It’s about time we rethought what causes early menopause

Menopause occurs at an average age of 51. Then there’s early menopause which can occur anytime in your 40s, and very early menopause ­before the age of 40 due to the ovaries failing.

It’s called premature ovarian insufficiency (POI), it affects one in 100 women, and is a leading cause of infertility.

Just imagine for a minute your fertile life being over in your 30s. As if that wasn’t enough of a tragedy you have to cope with the symptoms of menopause when you were least expecting them. But why should fertile life stop so suddenly and so young? Is a gene or genes at work?

Until now, POI was thought to be caused by any one of more than 100 genes, and current guidance says finding just one of these is sufficient to consider a genetic diagnosis of POI.

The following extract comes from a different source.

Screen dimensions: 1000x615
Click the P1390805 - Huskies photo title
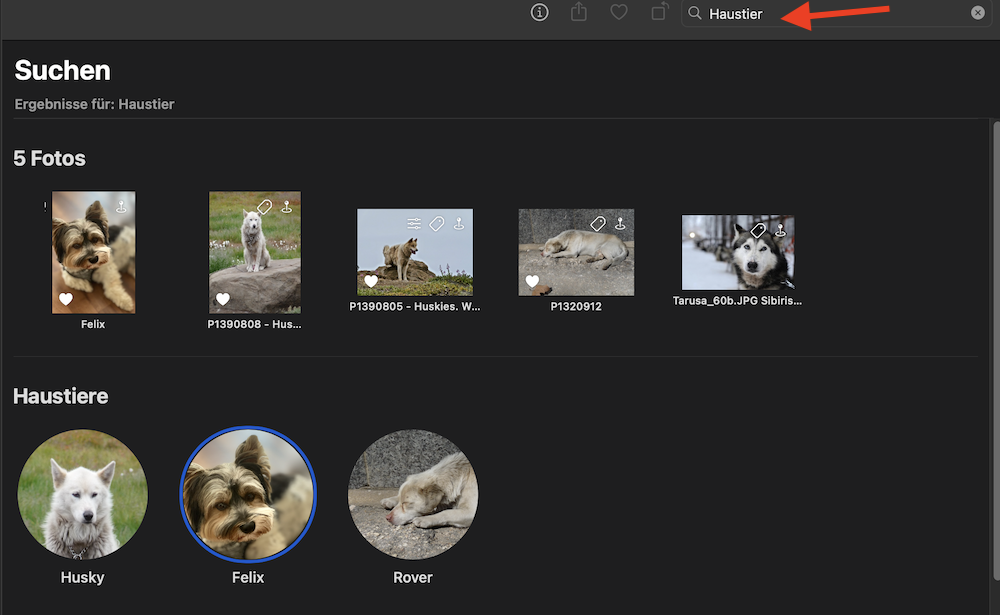tap(415, 307)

Now, in the largest study to date, a team led by the Universities of Exeter and Cambridge has analysed genetic data from more than 104,733 women in the UK Biobank, of whom 2,231 had menopause before the age of 40.

The study found 98% of women carrying variations in the genes previously considered to cause POI in fact had menopause over 40, therefore ruling out a diagnosis of POI.

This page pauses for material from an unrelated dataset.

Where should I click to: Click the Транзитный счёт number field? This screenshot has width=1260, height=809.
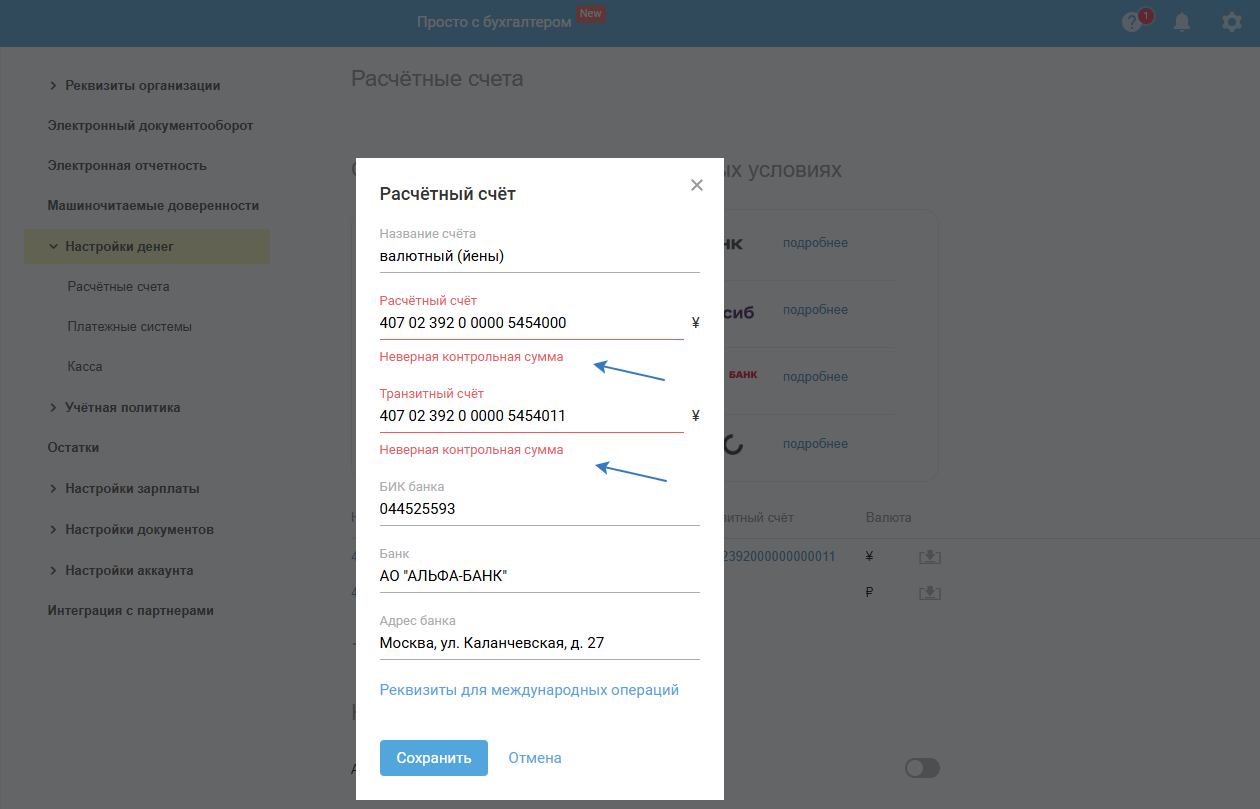pyautogui.click(x=531, y=416)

Dr Julia Prague, consultant at Exeter University, and an author of the paper, said: “Having a very early menopause is often extremely distressing because it means losing fertility, and treatment with hormone replacement is required to prevent negative health consequences.”

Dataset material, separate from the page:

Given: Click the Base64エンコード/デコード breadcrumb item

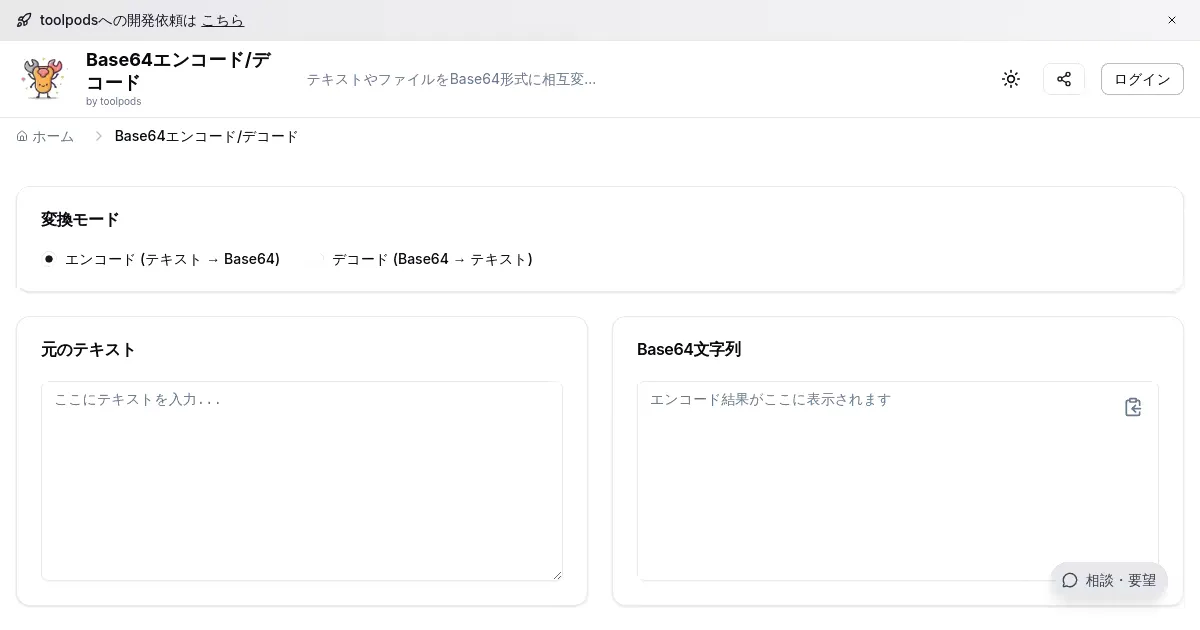Looking at the screenshot, I should [206, 136].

Plus, a misdiagnosis of POI could lead a woman to believe wrongly that she has faulty genes.

Professor of human genetics, Anna Murray, also from Exeter University, and a senior author, said: “Our research means rethinking what causes very early menopause. It seems likely that premature menopause is caused by a combination of variants in many genes, as well as non-genetic factors.

“As genomic medicine evolves, we need to apply this standard of evidence to other conditions, so we can tailor diagnosis, treatment and support.”

Stasa Stankovic, of Cambridge University’s MRC Epidemiology Unit, and co-lead analyst of the study, said: “Each woman’s unique genetic ­combination shifts menopause timing, either earlier or later.”

We all probably have genetic drivers that lengthen or shorten reproductive lives and control ­reproductive ageing in women, including very early menopause. Through this we’re paving the way towards next-generation treatments for reproductive disorders. But POI warrants attention now.